- **Your objective**
How would the profile below, about the Canadian architect turned fashion designer, continue? Write the next passage, starting right after its final sentence.

- **Text block**
================

The Canadian designer on modernism, systems thinking, and how his thirty-year career in architecture informs his fashion pieces.
In the back room of his bright fourth floor apartment—aptly located close to Kurfürstendamm, one of the biggest shopping streets in Berlin—designer Mark Krayenhoff van de Leur is busy constructing his garments. Binders full of drawings spill out onto the table, bright patterned swatches pop from the wall, and on a laptop, busy colorful lines form abstract shapes—pieces of puzzles waiting to be formed. The half completed Jacket 3 – Basketweave, composed of perpendicular strips of fabric tape, hangs on a mannequin waiting to be finished. This is a precise design process in action. The Canadian designer’s garments come to life through a distinctive method informed by an over thirty-year career in architecture.
“I always felt like the weird one, like I didn’t quite fit in, like nobody got me,
and I had to sort of hold myself in.”
Krayenhoff van der Leur’s workspace is set up in the home-cum-studio he shares with his husband, the artist AA Bronson. They moved together to Berlin from New York City in 2013 on the occasion of the DAAD Fellowship offered to Bronson, a one-year opportunity to create new work in Berlin. What was first intended as a work sabbatical, turned into a new permanent home. “Compared to New York, Berlin feels much more human, and human value feels so much more important here,” says Krayenhoff van der Leur of the move. Towards the end of the first year, the couple decided to indefinitely extend their stay. Leaving behind a 30-year-career in architecture, Krayenhoff van der Leur found himself stimulated by a new passion: sewing and garment making. He first began sewing when Bronson commissioned him to make the Folly Tent as part of his performance Tent for Healing at the Stedelijk Museum in 2013. Half architecture, half gown, the tent is a structure created for no purpose, rigid from the outside but gauzy and magical on the inside, like a porthole to another world. According to Krayenhoff van der Leur, Berlin is a wonderful space for ideas to grow and for healthy collaboration to develop. “In retrospect, I feel so much about New York life is the worship of money and power, which can be so distorting on human relations.”

================

- **Given information**
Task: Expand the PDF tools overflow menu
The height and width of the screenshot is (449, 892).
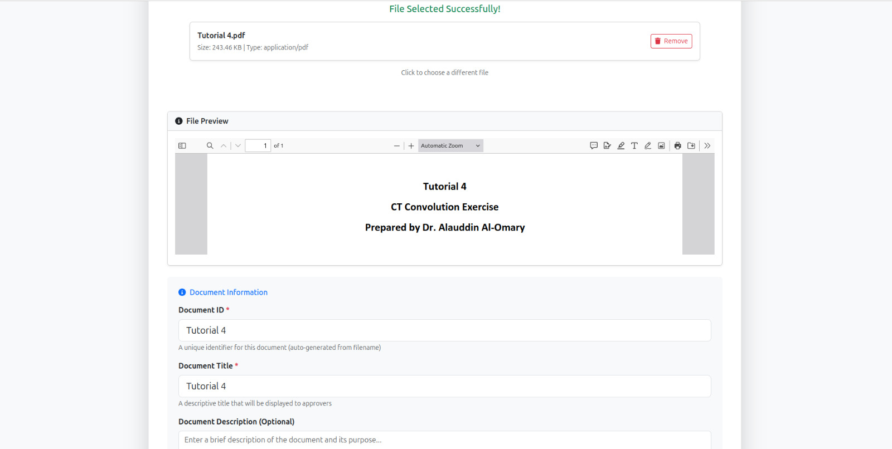Action: [707, 146]
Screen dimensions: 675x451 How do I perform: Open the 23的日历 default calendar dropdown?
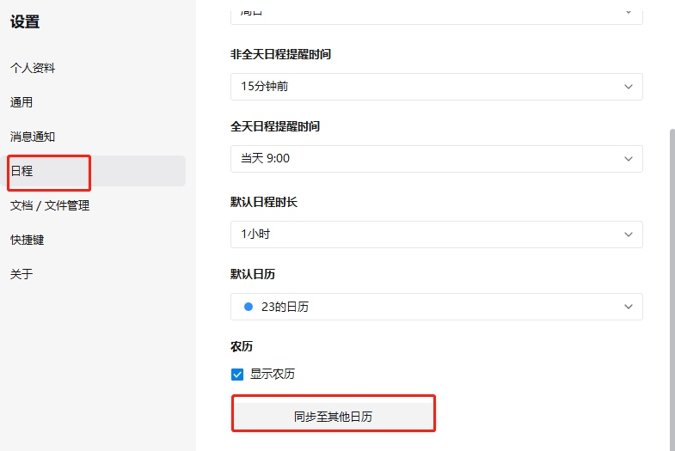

================

- **Answer to the exercise**
“I create one system that solves every aspect of a shirt at once, making the shirt into a total sculptural form.”
Originally hailing from Canada, Krayenhoff van der Leur grew up in Victoria, British Columbia, an isolated town surrounded by nature. Prompted by the feeling that “there were all sorts of exciting things happening somewhere else, but not where I was,” he moved to Ottawa to study architecture in the 1970’s, realizing that “the closer to a center of culture I was, the happier I was.” He was drawn to architecture because of its possibility to “span the artistic and the scientific,” to push the boundaries of what was possible conceptually, and make it tangible in reality. But the way people dressed, their personal expression of identity through fashion, continued to fascinate him. A formative move to New York in 1998 made the more avant-garde expressions of Krayenhoff van der Leur’s personality through fashion possible in the everyday. “Wherever I had lived before moving to New York,” he says, “I always felt like the weird one, like I didn’t quite fit in, like nobody got me, and I had to sort of hold myself in. When I went to New York, all of a sudden people got me and they got who I was.”
The fashion industry can still be described as a vast economic system, moved by trends, seasons, economics, politics, and labour. To be a fashion designer today is to navigate all those contexts at once. With this in mind, Krayenhoff van der Leur doesn’t see his practice within this structure: “what I do is not fashion, it has no relation to trends,” he says, seeing his work, instead, as a form building exercise, driven by systems thinking and techniques derived from architectural planning. “I have no limits. That means I can take as long as I want to design a pattern, make them extremely elaborate, and take a long time to sew them.” He has developed a flexible design approach, which is applicable to different material contexts. “In any kind of design process, whether it be architecture or clothing, I create a concept in my mind and then use what resources I have at hand to form it—whether it be with textiles, wood-framing, or brick—in order to express those ideas.”
It is clear that studying architecture at a time when modernism was the status quo deeply informed his practice today, which seems to abide by the ethos ‘form follows function,’ initially propagated through the practices of such architects as Frank Lloyd Wright and Le Corbusier. For Krayenhoff van der Leur, “what this means is any decorative or aesthetic effect flows naturally from the system of construction and the concept of making.” His approach is functional: “I think of a system to solve a design problem, whether it be the sleeve of a shirt or an interior wall.” A formative architectural project was the construction of Printed Matter, a bookshop run by his husband in New York. The budget was low, but, according to Krayenhoff van der Leur, “The more restrictions you have, the more creative you have to be.” Leaving the construction bare was part of working within those restrictions. “I designed walls that were made of steel studs and then covered them with clear plexiglass. The guts of the building became the interior decoration.”
“The more restrictions you have,
the more creative you have to be.”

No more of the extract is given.